[Action item]: Rewrite the part of the World Medical Association assembly report that opens with "The meeting expressed" and closes with "the medical profession.", switching "Cuban" to "Venezuelan" wherever it appears.

[Extract]:
────────────────────

World Medical Association General Assembly

At its annual General Assembly in Copenhagen, Denmark (October 3-6), the World Medical Association discussed a number of issues, including the following:

The meeting called for tobacco cessation medications with established efficacy to be added to the World Health Organisation's Model List of Essential Medicines. Dr Edward Hill, chair of the WMA, said: 'The current WHO list of minimum medicine needs for a basic health care system contains a number of medications for treating cancer, but nothing for cost effective smoking cessation. This makes no sense at all.'
The meeting called for a series of measures to combat the health hazards of tobacco products, including asking all medical schools, biomedical research institutions, hospitals, and other health care facilities to prohibit smoking on their premises and to refrain from accepting any funding or educational materials from the tobacco industry. Delegates approved a statement warning that if current smoking patterns continue, there will be around 10 million deaths each year by 2020 and 70 per cent of these will occur in developing countries. Tobacco use had been responsible for 100 million deaths in the 20th century and would kill one billion people in the 21st century unless effective interventions were implemented. The meeting also urged national medical associations to speak out against the shift in focus of tobacco marketing from developed nations to less developed nations.

National medical associations were urged to publicly denounce all human rights abuses and violations of the right to health in Zimbabwe and to actively protect physicians there who are threatened or intimidated. In a statement referring to the 'collapsing health care system and public health crisis in Zimbabwe', the meeting urged the WMA to engage with the Zimbabwean Medical Association to ensure the autonomy of the medical profession in Zimbabwe. It called on ZiMA to invite an international fact finding mission to the country to facilitate urgent action to address the health and health needs of Zimbabweans. The statement also encouraged ZiMA to commit to eradicating torture and inhumane, degrading treatment of citizens in Zimbabwe, and reaffirm support for the clinical independence of physicians treating any citizen of Zimbabwe.

The meeting expressed concern about reports of arrangements between the Cuban Government and certain Latin American and Caribbean governments to supply Cuban health workers as physicians to these countries, bypassing systems established to protect patients, that were set up to verify physicians' credibility and competence. Delegates approved a resolution calling on governments in Latin America and the Caribbean to work with the medical associations on all matters related to physician certification and the practice of medicine and to respect the role and rights of these medical associations and the autonomy of the medical profession.

New ethical guidance on the practice of telemedicine was approved. This said that telemedicine - 'the practice of medicine over a distance, where interventions, diagnostic and treatment decisions and recommendations are based on data, documents and other information transmitted through telecommunication systems' - should ideally be employed only in cases where a prior in-person relationship existed between a patient and a physician involved in arranging or providing the telemedicine service. It called for national legislation and international agreements on telemedicine, such as e-prescribing, physician registration, liability and the legal status of electronic medical records.

Financial incentives for donating tissue for transplantation should be rejected, the meeting decided. It said tissue must always be procured with due consideration for human rights and the principles of medical ethics. All other steps, such as the procurement, testing, processing, conservation, storage and allocation of tissue transplants, should likewise not be commercialised. International exchange of tissue for transplantation should be properly regulated according to agreed upon standards.

Other decisions were reached on:

  • A UN rapporteur on the independence and integrity of health professionals
  • Family planning and the right of a woman to contraception
  • Noise pollution


  • Dr Jon Snaedal, a geriatrician from Iceland, was installed as President of the WMA for 2007/8
  • Dr Yoram Blachar, president of the Israel Medical Association, was elected president elect for 2008-9
  • Dr Mukesh Haikerwal, past president of the Australian Medical Association, was elected chair of the Finance Committee.

────────────────────

[Entries shown]:
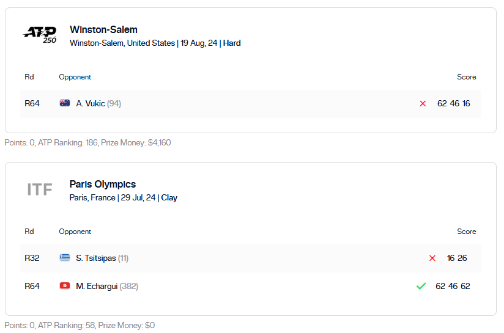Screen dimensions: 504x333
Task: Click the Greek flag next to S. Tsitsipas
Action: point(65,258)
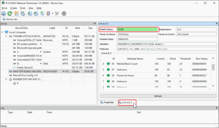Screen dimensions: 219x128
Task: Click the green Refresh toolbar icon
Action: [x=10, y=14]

────────────────────

[Your solution]:
The meeting expressed concern about reports of arrangements between the Venezuelan Government and certain Latin American and Caribbean governments to supply Venezuelan health workers as physicians to these countries, bypassing systems established to protect patients, that were set up to verify physicians' credibility and competence. Delegates approved a resolution calling on governments in Latin America and the Caribbean to work with the medical associations on all matters related to physician certification and the practice of medicine and to respect the role and rights of these medical associations and the autonomy of the medical profession.